다음 상황에서 본 skill을 실행합니다.

- `component-design` 승인 직후 TDD 기반으로 테스트를 먼저 작성하는 단계
- `code-generation`이 구현을 완료한 뒤 회귀 테스트·eval suite를 강화하는 단계
- 프로덕션 regression이 관측되어 재현 테스트(regression test)를 추가해야 할 때
- Golden dataset 갱신이 필요하거나 property-based invariant를 추가 정의할 때

다음 상황에서는 사용하지 않습니다.

- 실제 LLM 호출을 수행하는 E2E 스모크 테스트 — 본 skill의 대상은 mock·local·property-based·eval 4가지 계층이며, 실물 호출은 별도 CI job에 위임합니다.
- UI·시각 회귀 테스트 — Playwright·Storybook 영역은 본 skill 범위 외입니다.

## 전제 조건

- `.omao/plans/construction/design.md` 존재 및 승인 완료.
- Python의 경우 `pytest`, `pytest-anyio`, `hypothesis` 최신 안정 버전 설치.
- LLM mock 라이브러리 — `anthropic`/`openai` SDK의 mock 기능 또는 `vcrpy` 카세트 레코딩 준비.
- `.omao/plans/construction/test-plan.md` 쓰기 권한.
- Golden dataset 작성을 위한 도메인 샘플 최소 5건 수집 가능.

## 실행 절차

### Step 1: 테스트 계층 매핑

Agentic 시스템은 4개 계층으로 테스트를 분리합니다.

| 계층 | 대상 | 도구 | LLM 호출 |
|------|------|------|---------|
| Unit | Tool·Memory·Gateway의 결정적 함수 | pytest | 금지(mock 필수) |
| Contract | 인터페이스 서명·예외 계약 | pytest + typing | 금지 |
| Property | 비결정적 출력의 불변식 | hypothesis | 제한적 허용(mock 권장) |
| Eval | Golden dataset 기반 품질 측정 | pytest + ragas 또는 custom | 허용(오프라인 cassette) |

### Step 2: LLM Mock 전략 선택

세 가지 방식 중 하나를 선택합니다.

- **Stub** — `unittest.mock.MagicMock`으로 응답 고정. 가장 빠르며 CI 부담 없음.
- **VCR cassette** — `vcrpy`로 실제 응답을 1회 녹화 후 반복 재생. 실제 API 스키마와 일치하는 응답 보장.
- **Local model proxy** — 소형 모델(예: Qwen3-0.5B)을 로컬에서 띄워 mock 대용. 비결정성 유지하되 비용 없음.

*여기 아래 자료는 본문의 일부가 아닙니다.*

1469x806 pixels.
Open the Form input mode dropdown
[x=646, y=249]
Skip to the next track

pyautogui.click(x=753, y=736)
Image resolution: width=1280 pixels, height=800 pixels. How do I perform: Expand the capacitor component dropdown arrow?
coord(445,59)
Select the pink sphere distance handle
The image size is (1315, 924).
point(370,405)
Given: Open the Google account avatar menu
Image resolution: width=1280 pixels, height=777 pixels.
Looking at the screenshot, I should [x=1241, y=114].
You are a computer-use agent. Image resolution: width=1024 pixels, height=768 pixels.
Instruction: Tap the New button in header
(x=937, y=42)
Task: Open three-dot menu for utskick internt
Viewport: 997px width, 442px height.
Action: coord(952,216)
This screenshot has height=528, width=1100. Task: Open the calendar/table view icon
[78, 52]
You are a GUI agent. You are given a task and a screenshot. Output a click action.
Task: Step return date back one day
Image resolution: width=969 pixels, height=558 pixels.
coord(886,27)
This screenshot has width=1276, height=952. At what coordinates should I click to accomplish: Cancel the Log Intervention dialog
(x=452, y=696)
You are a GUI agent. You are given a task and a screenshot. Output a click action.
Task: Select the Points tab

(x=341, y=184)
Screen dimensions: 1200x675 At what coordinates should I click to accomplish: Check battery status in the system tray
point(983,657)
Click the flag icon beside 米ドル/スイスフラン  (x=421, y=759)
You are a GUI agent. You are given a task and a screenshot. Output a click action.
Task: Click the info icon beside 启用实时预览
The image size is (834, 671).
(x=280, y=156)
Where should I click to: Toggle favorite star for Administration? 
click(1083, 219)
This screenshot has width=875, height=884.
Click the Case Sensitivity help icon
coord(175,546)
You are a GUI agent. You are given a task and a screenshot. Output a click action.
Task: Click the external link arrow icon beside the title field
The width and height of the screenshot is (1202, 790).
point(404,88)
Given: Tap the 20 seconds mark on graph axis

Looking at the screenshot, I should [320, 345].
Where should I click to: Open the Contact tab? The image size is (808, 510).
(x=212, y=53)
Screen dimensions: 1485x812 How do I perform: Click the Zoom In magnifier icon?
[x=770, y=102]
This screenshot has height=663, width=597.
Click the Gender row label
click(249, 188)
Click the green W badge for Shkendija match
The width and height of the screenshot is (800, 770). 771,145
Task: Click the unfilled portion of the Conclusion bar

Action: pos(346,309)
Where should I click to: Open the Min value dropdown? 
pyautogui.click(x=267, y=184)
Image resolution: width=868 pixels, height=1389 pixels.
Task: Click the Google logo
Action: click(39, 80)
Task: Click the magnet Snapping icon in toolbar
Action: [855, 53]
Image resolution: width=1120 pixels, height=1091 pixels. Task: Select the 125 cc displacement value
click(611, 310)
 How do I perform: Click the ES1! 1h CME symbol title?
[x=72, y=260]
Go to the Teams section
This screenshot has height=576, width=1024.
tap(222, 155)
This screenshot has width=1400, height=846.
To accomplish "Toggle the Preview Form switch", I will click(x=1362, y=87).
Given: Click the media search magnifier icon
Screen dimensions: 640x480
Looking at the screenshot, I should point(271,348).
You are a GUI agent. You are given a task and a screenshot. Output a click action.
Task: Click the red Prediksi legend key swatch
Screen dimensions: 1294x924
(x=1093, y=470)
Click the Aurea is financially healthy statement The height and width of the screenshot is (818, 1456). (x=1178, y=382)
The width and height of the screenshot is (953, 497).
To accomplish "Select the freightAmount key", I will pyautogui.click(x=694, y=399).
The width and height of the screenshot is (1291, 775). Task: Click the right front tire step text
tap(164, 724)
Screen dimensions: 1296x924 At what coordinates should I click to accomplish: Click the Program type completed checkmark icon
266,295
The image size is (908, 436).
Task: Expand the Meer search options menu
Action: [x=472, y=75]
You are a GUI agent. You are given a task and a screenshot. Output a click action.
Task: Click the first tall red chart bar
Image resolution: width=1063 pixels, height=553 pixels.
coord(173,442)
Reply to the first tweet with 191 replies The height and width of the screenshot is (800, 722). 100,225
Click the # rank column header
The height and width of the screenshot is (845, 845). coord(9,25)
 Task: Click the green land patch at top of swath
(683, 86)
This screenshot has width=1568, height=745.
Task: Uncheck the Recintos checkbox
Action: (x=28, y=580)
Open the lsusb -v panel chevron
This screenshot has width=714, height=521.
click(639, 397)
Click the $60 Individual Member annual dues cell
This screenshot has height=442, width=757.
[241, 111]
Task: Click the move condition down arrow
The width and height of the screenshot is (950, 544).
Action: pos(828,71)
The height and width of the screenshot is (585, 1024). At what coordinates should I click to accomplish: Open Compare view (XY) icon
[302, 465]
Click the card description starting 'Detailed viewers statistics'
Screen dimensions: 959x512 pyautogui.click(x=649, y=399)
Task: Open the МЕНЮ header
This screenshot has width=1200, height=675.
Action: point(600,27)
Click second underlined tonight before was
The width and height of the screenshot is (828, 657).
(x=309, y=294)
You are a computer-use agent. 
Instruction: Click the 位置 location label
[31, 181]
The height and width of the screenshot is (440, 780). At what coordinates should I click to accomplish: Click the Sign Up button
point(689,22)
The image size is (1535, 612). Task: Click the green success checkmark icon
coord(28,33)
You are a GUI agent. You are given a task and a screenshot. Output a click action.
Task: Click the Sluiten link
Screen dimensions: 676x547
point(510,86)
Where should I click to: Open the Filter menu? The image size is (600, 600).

예시 — `anthropic.Anthropic` 클라이언트 mock:

```python
import pytest
from unittest.mock import MagicMock
from src.agents import QaAgent

@pytest.fixture
def mock_anthropic(monkeypatch):
    fake = MagicMock()
    fake.messages.create.return_value = MagicMock(
        content=[MagicMock(text="mocked answer")],
    )
    monkeypatch.setattr("src.agents.Anthropic", lambda *a, **kw: fake)
    return fake

def test_qa_agent_returns_mocked_answer(mock_anthropic):
    agent = QaAgent()
    assert agent.answer("hi") == "mocked answer"
```

### Step 3: Golden Dataset 작성 (최소 5건)

`tests/eval/golden/${component}.jsonl`에 최소 5건의 샘플을 작성합니다. 각 샘플은 다음 필드를 포함합니다.

```json
{
  "id": "gold-001",
  "input": "What is vLLM?",
  "expected_contains": ["PagedAttention", "KV cache"],
  "expected_excludes": ["internal_ip", "api_key"],
  "max_tokens": 256,
  "acceptance_criteria_ref": "US-042"
}
```

필드 설명:

- `expected_contains` — 반드시 포함되어야 할 키워드 리스트
- `expected_excludes` — 출력에 나타나서는 안 될 토큰(PII, 내부 주소)
- `acceptance_criteria_ref` — Inception 단계 user-stories.md의 수락 기준 ID

샘플 작성은 도메인 전문가가 검토합니다. 5건은 최소 임계이며 production agent는 100건 이상을 권장합니다.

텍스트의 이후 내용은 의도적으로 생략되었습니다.